Before an official declaration of war between Germany and Portugal (March 1916), in the German campaign in Angola German and Portuguese troops fought several times on the border between German South West Africa and Portuguese Angola. The Germans won most of these clashes and were able to occupy the Humbe region in southern Angola until Portuguese control was restored a few days before the successful South African campaign defeated the Germans. The German offensive into Angola spurred the native Ovambo to revolt against Portuguese rule.
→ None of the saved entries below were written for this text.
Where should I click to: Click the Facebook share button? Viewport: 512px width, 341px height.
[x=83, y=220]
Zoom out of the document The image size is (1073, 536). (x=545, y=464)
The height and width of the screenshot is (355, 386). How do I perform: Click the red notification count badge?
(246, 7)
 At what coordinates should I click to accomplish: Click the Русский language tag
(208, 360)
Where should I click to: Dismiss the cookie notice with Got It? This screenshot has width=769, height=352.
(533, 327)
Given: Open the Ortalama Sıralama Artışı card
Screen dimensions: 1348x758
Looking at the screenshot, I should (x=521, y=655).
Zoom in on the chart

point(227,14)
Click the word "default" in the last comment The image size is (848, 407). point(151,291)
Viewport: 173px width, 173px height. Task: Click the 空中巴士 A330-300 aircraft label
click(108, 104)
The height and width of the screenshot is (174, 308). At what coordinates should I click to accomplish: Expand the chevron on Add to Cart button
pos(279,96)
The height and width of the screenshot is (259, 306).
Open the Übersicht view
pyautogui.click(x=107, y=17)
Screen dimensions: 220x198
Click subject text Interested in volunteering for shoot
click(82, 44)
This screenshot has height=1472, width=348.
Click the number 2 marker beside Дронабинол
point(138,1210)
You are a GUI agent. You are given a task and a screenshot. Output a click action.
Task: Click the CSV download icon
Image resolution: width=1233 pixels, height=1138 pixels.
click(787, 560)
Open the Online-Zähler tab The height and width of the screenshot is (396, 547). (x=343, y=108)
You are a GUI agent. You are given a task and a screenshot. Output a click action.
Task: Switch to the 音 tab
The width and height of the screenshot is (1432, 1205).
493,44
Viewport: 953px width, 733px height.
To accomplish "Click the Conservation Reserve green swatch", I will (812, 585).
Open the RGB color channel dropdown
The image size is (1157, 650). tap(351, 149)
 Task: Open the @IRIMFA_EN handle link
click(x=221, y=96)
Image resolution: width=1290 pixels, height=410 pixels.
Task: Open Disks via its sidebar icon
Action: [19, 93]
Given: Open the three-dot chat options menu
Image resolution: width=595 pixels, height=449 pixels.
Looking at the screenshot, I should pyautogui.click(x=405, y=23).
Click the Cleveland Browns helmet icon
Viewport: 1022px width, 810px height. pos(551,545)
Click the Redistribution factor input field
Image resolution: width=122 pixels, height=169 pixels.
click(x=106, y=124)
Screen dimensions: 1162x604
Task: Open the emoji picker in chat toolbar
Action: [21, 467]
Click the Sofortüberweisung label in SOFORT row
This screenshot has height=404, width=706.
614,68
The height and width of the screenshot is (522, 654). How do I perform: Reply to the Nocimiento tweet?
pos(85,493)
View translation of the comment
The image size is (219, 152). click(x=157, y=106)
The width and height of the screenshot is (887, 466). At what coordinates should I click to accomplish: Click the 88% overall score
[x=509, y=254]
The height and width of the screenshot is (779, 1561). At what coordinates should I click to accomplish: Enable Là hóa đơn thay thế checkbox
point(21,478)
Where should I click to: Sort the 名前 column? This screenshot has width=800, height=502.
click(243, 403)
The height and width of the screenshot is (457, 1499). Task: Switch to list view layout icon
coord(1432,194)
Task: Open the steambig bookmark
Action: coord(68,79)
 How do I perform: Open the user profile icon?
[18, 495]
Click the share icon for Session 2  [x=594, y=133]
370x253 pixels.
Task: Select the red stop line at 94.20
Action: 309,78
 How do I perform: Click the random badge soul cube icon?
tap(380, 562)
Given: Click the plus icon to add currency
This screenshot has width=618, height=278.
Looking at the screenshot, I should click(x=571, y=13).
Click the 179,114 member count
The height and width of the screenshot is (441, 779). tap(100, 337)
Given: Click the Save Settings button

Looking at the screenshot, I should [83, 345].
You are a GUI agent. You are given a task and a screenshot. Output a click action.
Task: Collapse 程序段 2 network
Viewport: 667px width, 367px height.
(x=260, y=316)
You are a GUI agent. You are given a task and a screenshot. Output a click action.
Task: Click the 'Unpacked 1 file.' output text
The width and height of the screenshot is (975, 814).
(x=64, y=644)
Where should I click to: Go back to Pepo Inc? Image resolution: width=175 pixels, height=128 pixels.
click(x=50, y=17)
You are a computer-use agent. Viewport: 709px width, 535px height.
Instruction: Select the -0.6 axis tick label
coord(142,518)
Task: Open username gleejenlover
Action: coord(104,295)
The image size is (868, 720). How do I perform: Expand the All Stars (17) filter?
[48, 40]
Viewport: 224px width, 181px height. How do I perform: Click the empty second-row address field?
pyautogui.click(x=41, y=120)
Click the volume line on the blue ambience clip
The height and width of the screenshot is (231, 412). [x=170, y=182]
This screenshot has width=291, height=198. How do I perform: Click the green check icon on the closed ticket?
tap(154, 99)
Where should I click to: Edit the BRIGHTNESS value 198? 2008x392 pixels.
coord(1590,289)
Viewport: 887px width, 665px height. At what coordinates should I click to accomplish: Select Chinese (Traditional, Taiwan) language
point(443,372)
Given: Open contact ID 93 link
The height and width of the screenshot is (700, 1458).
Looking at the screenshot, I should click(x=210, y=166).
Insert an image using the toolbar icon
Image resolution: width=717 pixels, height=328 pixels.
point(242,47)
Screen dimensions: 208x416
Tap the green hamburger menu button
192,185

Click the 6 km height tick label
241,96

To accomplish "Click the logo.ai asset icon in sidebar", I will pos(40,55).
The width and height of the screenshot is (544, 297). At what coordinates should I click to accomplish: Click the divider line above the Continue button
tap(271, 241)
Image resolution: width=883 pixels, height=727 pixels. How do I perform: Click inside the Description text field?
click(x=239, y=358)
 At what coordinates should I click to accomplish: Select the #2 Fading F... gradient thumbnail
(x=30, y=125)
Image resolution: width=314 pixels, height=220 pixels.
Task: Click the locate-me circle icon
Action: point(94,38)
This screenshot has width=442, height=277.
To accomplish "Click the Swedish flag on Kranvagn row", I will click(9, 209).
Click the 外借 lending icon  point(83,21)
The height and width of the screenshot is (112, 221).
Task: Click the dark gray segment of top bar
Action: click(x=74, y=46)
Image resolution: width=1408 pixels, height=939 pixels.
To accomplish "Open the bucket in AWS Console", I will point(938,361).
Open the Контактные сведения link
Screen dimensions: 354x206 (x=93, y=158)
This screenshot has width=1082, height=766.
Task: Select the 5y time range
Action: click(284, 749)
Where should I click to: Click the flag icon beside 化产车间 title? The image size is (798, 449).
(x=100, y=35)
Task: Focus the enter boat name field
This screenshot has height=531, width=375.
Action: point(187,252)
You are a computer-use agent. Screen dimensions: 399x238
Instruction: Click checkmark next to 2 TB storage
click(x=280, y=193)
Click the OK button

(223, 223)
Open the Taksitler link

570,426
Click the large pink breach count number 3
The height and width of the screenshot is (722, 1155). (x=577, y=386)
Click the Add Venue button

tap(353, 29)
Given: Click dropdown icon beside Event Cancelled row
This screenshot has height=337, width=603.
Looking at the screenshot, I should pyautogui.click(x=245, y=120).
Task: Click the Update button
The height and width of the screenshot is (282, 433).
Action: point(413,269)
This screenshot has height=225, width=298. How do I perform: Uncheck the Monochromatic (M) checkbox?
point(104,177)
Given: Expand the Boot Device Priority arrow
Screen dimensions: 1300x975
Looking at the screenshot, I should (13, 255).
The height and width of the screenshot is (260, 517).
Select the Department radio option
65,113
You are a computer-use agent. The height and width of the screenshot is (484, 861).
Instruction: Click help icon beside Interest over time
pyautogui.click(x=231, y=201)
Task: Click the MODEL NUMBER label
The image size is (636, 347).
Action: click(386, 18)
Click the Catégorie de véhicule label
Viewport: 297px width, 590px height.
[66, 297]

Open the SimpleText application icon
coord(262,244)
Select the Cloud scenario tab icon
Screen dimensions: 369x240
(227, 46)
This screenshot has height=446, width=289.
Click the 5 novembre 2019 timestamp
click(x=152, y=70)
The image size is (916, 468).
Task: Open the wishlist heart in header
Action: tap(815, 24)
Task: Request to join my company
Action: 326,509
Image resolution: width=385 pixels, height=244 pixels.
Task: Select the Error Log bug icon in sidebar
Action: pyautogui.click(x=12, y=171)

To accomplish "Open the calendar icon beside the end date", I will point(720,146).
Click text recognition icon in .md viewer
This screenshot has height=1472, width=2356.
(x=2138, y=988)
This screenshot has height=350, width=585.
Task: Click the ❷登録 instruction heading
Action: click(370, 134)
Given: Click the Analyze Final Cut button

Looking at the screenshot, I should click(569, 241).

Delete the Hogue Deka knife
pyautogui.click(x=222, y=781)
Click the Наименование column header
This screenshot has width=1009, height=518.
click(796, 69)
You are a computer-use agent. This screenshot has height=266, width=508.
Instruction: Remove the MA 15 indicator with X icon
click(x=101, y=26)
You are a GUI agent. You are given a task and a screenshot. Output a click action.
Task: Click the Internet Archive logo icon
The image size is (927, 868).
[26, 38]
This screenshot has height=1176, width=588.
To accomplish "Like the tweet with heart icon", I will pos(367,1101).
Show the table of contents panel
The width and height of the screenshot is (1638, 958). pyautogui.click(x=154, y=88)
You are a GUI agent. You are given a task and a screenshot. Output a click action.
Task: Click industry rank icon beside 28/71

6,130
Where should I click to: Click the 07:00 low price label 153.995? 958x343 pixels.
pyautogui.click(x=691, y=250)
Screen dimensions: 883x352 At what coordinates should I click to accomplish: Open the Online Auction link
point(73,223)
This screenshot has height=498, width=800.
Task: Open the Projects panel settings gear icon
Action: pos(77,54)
The ensuing Ovambo Uprising was not fully suppressed by Portuguese and British forces until after the end of the war.

==Aftermath==

===Casualties===
South African casualties were 113 killed, 153 died of injury or illness and 263 wounded. (Note: In the official history, J. J. Collyer, the official historian, wrote that the Union forces suffered 88 men killed, 25 died of wounds, 153 died of injuries and illness and 263 men were wounded.) German casualties were 103 killed, 890 taken prisoner, 37 field guns and 22 machine-guns captured.

===Post-war===

After defeating the German force in South West Africa, South Africa occupied the colony and then administered it as a League of Nations mandate territory from 1919. Although the South African government desired to incorporate South West Africa into its territory, it never officially did so, although it was administered as the de facto fifth province, with the white minority having representation in the whites-only Parliament of South Africa, as well as electing their own local administration the SWA Legislative Assembly. The South African government also appointed the SWA administrator, who had extensive powers. When the League was superseded by the United Nations in 1946, South Africa refused to surrender the mandate as a trust territory, and the United Nations General Assembly revoked it. In 1971 the International Court of Justice issued an "advisory opinion" declaring South Africa's administration to be illegal.